N.S. offers hotels, motels property tax rebate to help with COVID-induced losses

HALIFAX — Nova Scotia hotel, motel and inn operators hit hard by the COVID-19 pandemic are being offered a property tax rebate.

a man wearing a suit and tie standing in a room

© Provided by The Canadian Press

The rebate program will cost about $4.6 million, Business Minister Geoff MacLellan said Thursday following a cabinet meeting. 

The program starts Nov. 16 and will provide qualified operators with a 25 per cent rebate on their 2020-21 commercial property tax bill.

MacLellan said the measure had been requested by the tourism industry, adding that he recognized businesses are still facing tough times. “Twenty-five per cent of the property tax is not going to be that magic policy wand that fixes everything,” he said. 

He said the rebate had also been requested by the Halifax Regional Municipality because of the number of hotels in the province’s largest city.

In order to be eligible for the rebate, a business must have paid its 2020-21 commercial tax bill in full and operate more than five rooms. 

Operators who were not in business before April 1 can benefit from the rebate if they can demonstrate their occupancy rate has been below 50 per cent since they opened. 

Nova Scotia says its tourism industry is expected to generate $900 million in 2020, compared to nearly $2.7 billion last year. It says lodging operators experienced on average a 56 per cent decrease in the number of nights sold between January and the end of August, compared with the same period last year.

Megan Delaney of the Hotel Association of Nova Scotia said in a news release that the rebate program is a “great first step,” but said the association would continue to work with the province to secure more help.

“Hotels need relief that will not only sustain us now, but that will work toward the regeneration of our industry in the future,” Delaney said.

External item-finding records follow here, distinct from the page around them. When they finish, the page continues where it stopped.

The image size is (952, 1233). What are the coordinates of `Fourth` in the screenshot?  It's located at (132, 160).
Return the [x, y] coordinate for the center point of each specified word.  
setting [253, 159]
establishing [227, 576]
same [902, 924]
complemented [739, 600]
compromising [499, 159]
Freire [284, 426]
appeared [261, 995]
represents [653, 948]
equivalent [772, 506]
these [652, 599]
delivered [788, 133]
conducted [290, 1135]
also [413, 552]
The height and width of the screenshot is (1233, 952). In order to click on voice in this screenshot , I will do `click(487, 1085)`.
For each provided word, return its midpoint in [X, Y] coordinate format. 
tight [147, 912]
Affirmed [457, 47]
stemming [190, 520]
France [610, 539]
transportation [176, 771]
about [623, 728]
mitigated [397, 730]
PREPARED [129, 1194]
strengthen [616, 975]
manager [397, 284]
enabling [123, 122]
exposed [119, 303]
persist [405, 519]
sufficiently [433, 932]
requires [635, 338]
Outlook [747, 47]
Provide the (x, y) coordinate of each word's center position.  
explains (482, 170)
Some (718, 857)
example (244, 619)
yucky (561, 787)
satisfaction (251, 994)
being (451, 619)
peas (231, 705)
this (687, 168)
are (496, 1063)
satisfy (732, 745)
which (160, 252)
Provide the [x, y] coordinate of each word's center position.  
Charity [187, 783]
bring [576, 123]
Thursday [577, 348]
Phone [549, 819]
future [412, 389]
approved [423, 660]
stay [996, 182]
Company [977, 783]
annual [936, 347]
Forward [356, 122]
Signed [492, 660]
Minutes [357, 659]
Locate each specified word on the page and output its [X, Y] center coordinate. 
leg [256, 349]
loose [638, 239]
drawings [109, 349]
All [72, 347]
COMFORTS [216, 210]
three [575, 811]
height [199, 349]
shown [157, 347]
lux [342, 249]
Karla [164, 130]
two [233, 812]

The rebate follows an announcement earlier this month of $50 million in loan guarantees for larger tourism operators, such as resorts and tour operations, which are struggling to deal with the COVID-19 pandemic. 

That program will provide eligible operators access to debt financing, such as lines of credit or term loans issued by a chartered bank or the Business Development Bank of Canada, at favourable terms.

MacLellan said the province is considering other options to help businesses with the “cost side of their balance sheet.” Those measures, he said, could include a travel-incentive program — something the province had earlier rejected.

“It will be open for discussion,” MacLellan said.